» **EXERCISE DIRECTIONS**
Please print the data shown below without any alteration.

» **DATA RECORDS**
++++++++++++++++++++

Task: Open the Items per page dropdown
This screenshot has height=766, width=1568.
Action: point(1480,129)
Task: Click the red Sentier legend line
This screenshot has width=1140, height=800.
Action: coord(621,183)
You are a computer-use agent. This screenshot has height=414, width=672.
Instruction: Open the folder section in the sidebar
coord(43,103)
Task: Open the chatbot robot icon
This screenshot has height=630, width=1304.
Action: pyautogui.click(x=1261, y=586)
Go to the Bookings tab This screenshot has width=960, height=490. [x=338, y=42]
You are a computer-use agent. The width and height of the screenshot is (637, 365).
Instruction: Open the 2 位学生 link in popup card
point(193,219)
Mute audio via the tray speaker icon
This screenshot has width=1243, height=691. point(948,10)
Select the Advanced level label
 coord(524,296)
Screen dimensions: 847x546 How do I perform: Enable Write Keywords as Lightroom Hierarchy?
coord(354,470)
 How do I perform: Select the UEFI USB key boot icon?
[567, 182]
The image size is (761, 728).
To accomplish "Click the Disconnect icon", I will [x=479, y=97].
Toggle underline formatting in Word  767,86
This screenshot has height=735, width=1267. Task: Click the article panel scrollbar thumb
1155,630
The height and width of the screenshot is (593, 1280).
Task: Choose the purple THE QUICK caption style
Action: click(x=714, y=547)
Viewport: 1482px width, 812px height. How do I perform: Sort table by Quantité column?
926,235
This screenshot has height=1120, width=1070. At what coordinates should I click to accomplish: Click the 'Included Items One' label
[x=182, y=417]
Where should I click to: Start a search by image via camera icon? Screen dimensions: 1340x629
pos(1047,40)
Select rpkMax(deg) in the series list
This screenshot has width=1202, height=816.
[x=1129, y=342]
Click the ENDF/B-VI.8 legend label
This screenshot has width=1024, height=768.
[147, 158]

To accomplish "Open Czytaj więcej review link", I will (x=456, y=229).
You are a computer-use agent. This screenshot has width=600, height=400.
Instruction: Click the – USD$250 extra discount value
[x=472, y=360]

++++++++++++++++++++

» **EXERCISE ANSWER**
Task: Open the Items per page dropdown
This screenshot has height=766, width=1568.
Action: point(1480,129)
Task: Click the red Sentier legend line
This screenshot has width=1140, height=800.
Action: coord(621,183)
You are a computer-use agent. This screenshot has height=414, width=672.
Instruction: Open the folder section in the sidebar
coord(43,103)
Task: Open the chatbot robot icon
This screenshot has height=630, width=1304.
Action: pyautogui.click(x=1261, y=586)
Go to the Bookings tab This screenshot has width=960, height=490. [x=338, y=42]
You are a computer-use agent. The width and height of the screenshot is (637, 365).
Instruction: Open the 2 位学生 link in popup card
point(193,219)
Mute audio via the tray speaker icon
This screenshot has width=1243, height=691. point(948,10)
Select the Advanced level label
 coord(524,296)
Screen dimensions: 847x546 How do I perform: Enable Write Keywords as Lightroom Hierarchy?
coord(354,470)
 How do I perform: Select the UEFI USB key boot icon?
[567, 182]
The image size is (761, 728).
To accomplish "Click the Disconnect icon", I will [x=479, y=97].
Toggle underline formatting in Word  767,86
This screenshot has height=735, width=1267. Task: Click the article panel scrollbar thumb
1155,630
The height and width of the screenshot is (593, 1280).
Task: Choose the purple THE QUICK caption style
Action: click(x=714, y=547)
Viewport: 1482px width, 812px height. How do I perform: Sort table by Quantité column?
926,235
This screenshot has height=1120, width=1070. At what coordinates should I click to accomplish: Click the 'Included Items One' label
[x=182, y=417]
Where should I click to: Start a search by image via camera icon? Screen dimensions: 1340x629
pos(1047,40)
Select rpkMax(deg) in the series list
This screenshot has width=1202, height=816.
[x=1129, y=342]
Click the ENDF/B-VI.8 legend label
This screenshot has width=1024, height=768.
[147, 158]

To accomplish "Open Czytaj więcej review link", I will (x=456, y=229).
You are a computer-use agent. This screenshot has width=600, height=400.
Instruction: Click the – USD$250 extra discount value
[x=472, y=360]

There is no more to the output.